--- Parts of the exercise ---
**A)** Using the article on AI at the math olympiad, answer these questions:
(i) How many of the six Olympiad problems did Gemini Deep Think solve?
(ii) What level of performance did Google's DeepMind reach last year?
(iii) How many students took part in this year's IMO, and where was it held?
**B)** Retype everything in the article on AI at the math olympiad from "The AI race" down to "researcher at DeepMind.".

----- Source text

The AI race took a giant leap forward after Google DeepMind and OpenAI announced their models achieved gold-medal scores at the International Mathematical Olympiad (IMO), marking the first time AI has outperformed traditional human benchmarks in the world’s most elite math contest.
Google’s Gemini Deep Think solved five of six Olympiad problems entirely in natural language within the 4.5-hour time limit, while OpenAI’s experimental model, using extended reasoning and parallel computing, achieved equivalent results independently verified by IMO gold medalists.
“This breakthrough proves AI can now tackle some of the hardest reasoning problems in a way that could redefine mathematical research,” said Junehyuk Jung, a Brown University professor and visiting researcher at DeepMind.
OpenAI researcher Noam Brown explained the achievement relied on massively scaling “test-time compute,” allowing the model to evaluate multiple reasoning paths simultaneously. While he declined to disclose the exact cost, he called the approach “extremely expensive but transformative.”
Google’s DeepMind, which only achieved a silver-level performance last year, officially worked with IMO judges to certify its results, while OpenAI published its findings shortly after the competition’s closing ceremony.
Beyond mathematics, both labs believe AI reasoning capabilities could soon be applied to complex physics, engineering, and unsolved scientific puzzles.
This year’s IMO hosted 630 students in Queensland, Australia, where only 11% achieved gold-medal status. AI models joining that elite group marks a historic moment for artificial intelligence.

----------
----- Provided records

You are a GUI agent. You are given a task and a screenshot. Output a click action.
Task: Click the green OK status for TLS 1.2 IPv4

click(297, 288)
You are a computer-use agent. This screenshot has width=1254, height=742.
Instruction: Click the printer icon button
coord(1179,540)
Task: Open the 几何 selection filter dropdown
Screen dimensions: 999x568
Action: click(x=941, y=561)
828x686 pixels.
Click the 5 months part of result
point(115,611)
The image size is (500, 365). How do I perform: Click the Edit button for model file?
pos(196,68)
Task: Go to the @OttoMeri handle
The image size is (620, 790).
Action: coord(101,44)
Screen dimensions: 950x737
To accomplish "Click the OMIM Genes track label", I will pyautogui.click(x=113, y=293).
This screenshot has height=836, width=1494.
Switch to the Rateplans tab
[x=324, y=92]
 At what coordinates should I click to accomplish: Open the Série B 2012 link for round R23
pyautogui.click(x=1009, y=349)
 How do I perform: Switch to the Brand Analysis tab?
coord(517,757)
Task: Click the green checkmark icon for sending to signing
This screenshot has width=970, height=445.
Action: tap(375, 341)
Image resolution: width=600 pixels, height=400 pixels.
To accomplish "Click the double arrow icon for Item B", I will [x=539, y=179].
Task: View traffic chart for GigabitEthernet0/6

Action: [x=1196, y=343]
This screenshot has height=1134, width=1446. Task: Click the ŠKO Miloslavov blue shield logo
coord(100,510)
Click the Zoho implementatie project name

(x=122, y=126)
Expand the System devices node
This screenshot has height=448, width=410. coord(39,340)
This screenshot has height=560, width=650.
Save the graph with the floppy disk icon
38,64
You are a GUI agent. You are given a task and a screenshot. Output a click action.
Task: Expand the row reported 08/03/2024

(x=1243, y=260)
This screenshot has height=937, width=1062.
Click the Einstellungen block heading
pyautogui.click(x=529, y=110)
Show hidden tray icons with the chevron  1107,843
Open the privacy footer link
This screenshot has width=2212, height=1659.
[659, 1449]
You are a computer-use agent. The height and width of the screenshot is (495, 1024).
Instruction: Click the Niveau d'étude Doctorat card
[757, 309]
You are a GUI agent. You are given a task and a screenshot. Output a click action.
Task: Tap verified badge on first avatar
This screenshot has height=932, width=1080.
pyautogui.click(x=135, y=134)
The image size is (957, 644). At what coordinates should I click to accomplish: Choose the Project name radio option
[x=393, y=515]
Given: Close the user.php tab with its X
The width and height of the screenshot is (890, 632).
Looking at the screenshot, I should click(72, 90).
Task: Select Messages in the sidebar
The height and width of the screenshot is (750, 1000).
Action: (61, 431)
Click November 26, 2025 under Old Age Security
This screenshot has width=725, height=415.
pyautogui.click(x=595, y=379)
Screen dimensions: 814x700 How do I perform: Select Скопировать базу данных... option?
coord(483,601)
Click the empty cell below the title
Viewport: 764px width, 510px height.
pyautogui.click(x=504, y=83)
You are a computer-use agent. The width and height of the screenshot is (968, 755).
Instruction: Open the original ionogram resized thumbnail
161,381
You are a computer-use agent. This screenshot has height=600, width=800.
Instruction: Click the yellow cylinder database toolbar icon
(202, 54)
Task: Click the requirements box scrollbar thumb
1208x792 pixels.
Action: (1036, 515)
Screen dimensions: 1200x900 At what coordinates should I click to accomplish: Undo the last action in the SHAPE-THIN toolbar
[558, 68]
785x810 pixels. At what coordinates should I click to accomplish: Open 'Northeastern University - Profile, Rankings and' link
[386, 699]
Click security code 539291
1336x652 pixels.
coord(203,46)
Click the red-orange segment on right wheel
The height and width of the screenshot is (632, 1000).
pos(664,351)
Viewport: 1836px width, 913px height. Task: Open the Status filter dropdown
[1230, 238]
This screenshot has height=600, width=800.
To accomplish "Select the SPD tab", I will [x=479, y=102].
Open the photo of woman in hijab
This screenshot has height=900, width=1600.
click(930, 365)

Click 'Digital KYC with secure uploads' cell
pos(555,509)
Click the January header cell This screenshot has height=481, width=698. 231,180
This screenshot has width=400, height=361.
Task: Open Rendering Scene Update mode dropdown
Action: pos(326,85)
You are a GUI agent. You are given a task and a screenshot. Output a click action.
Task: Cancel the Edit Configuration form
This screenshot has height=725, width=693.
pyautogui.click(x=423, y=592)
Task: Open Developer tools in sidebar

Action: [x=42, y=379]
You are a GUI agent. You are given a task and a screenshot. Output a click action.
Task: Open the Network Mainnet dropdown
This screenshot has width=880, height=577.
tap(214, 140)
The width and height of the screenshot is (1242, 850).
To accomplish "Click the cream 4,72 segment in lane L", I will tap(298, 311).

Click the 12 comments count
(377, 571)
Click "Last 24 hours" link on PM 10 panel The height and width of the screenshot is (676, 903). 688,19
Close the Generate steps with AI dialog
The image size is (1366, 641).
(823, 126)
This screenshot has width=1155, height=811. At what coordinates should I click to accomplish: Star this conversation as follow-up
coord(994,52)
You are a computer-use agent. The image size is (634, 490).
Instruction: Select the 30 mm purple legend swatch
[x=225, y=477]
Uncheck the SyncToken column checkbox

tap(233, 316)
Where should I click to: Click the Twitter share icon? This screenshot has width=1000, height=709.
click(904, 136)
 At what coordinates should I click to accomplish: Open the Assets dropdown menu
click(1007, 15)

----------

--- Per-task outputs ---
**A)**
(i) Five.
(ii) Silver-level.
(iii) 630 students, in Queensland, Australia.

**B)**
The AI race took a giant leap forward after Google DeepMind and OpenAI announced their models achieved gold-medal scores at the International Mathematical Olympiad (IMO), marking the first time AI has outperformed traditional human benchmarks in the world’s most elite math contest.
Google’s Gemini Deep Think solved five of six Olympiad problems entirely in natural language within the 4.5-hour time limit, while OpenAI’s experimental model, using extended reasoning and parallel computing, achieved equivalent results independently verified by IMO gold medalists.
“This breakthrough proves AI can now tackle some of the hardest reasoning problems in a way that could redefine mathematical research,” said Junehyuk Jung, a Brown University professor and visiting researcher at DeepMind.